BANDA ACEH — Pemerintah melalui Satuan Tugas Pelaksanaan Rehabilitasi dan Rekonstruksi Sumatra mempercepat pemulihan pascabencana di Aceh dengan 939 program yang terbagi dalam tujuh klaster kementerian. Anggaran terbesar, Rp12,53 triliun, dialokasikan untuk Kementerian Pekerjaan Umum yang menangani 556 kegiatan, termasuk rehabilitasi sekolah, madrasah, rumah ibadah, rumah sakit, jalan nasional, dan pengendalian banjir.

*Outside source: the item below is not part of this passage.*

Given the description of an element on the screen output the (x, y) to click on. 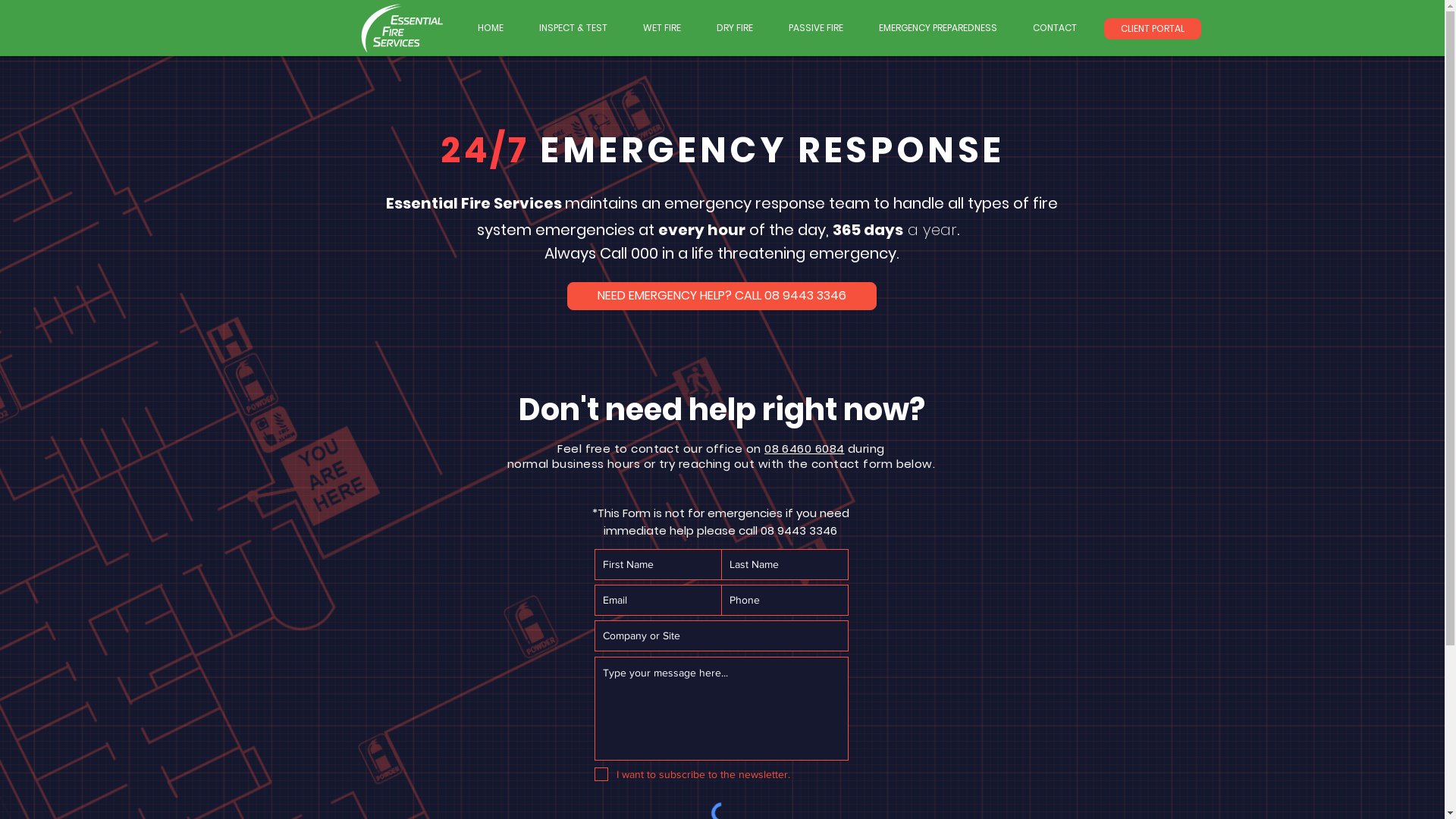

14 Daerah Terdampak: Dari Pidie Jaya hingga Subulussalam
Program tersebut menyasar 14 daerah yang sebelumnya dilanda bencana alam. Wilayah terdampak meliputi Kabupaten Pidie Jaya, Aceh Tamiang, Bireuen, Aceh Utara, Aceh Timur, Pidie, Aceh Barat, Gayo Lues, Aceh Tenggara, Aceh Selatan, Nagan Raya, serta Kota Banda Aceh, Langsa, dan Subulussalam. Masing-masing daerah mendapat alokasi berbeda sesuai tingkat kerusakan.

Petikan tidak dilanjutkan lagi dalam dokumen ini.